怖かった。とてつもなく、怖かった。


 未だ呼吸を整えている心太さんを眺めながら、私は何度も心の中でホッとする。


 確かに信じていた。私の声で、彼があの世へ旅立つことを防げると。必ず帰ってきてくれると。


 でも、怖いものは怖い。


 もしも。その可能性未来が脳をよぎって。泣きそうになるのを必死に堪えていた。


 彼が存在しない世界なんて考えられないし、そんな世界でこれから先を生きようとも思えないのである。


 だからこそ、しっかりと帰ってきてくれたことは嬉しかった。それと同時に、ほんのちょっぴり怒りも感じたが。


 だから、私は可能な限りジト目を作り。そのまま口を開いた。


「もう、2度とやっちゃダメですよ? すっごく怖かったんですから」

「……ごめん」


 少しプリプリしながら言うと、心太さんはすぐさま謝ってきた。


 一瞬にして毒気を抜かれた私は、1つ大きなため息をつく。


 怒ってはないが、こっちの心労もかなりの物だったのだ。あとでいっぱい労っていただきたい。

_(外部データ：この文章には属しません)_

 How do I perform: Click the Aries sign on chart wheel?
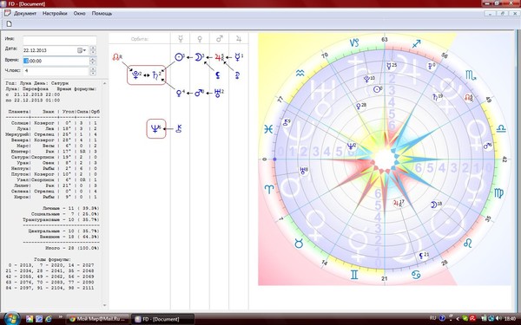pos(269,189)
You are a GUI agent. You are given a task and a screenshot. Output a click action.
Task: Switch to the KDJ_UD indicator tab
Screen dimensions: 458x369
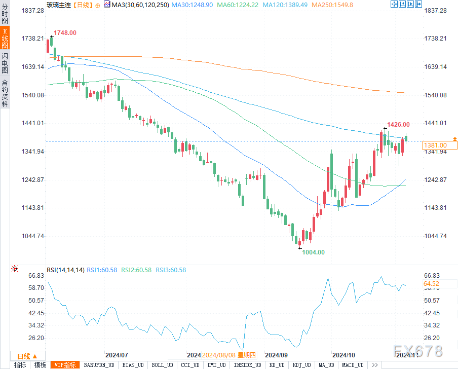click(301, 365)
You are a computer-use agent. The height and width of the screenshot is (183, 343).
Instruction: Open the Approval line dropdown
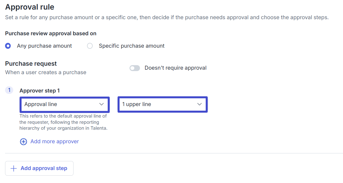64,104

 少々焦りながら様子を伺っている心太さん。彼は、まだ私が怒っているとでも思っているのだろうか。


 そんな様子の心太さんが可愛くて、私は思わず目尻を下げて微笑んだ。


「でも、ちゃんと帰ってきてくれて嬉しいです。他でもない私の声で」


 心太さんの顔が少し赤くなった。ペースを握られることが最近は多かったため、赤ら顔はとても珍しい。


 だが、目を逸らしたら負けだと自分自身に活を入れたのか、彼も負けじと口を開いた。


「君とこれからも共に生きたいから。心愛とこれからの人生、ずっと一緒に歩みたいから帰ってきたんだ」

「あの縦読み通りですか?」

「バレてたか」


 しっかり伝わっていますよ。最初に楽譜を目にしたときから。


「心愛と歩みたい」という彼の想いを受け取ったからこそ、こうして私はこの場に立っているのだ。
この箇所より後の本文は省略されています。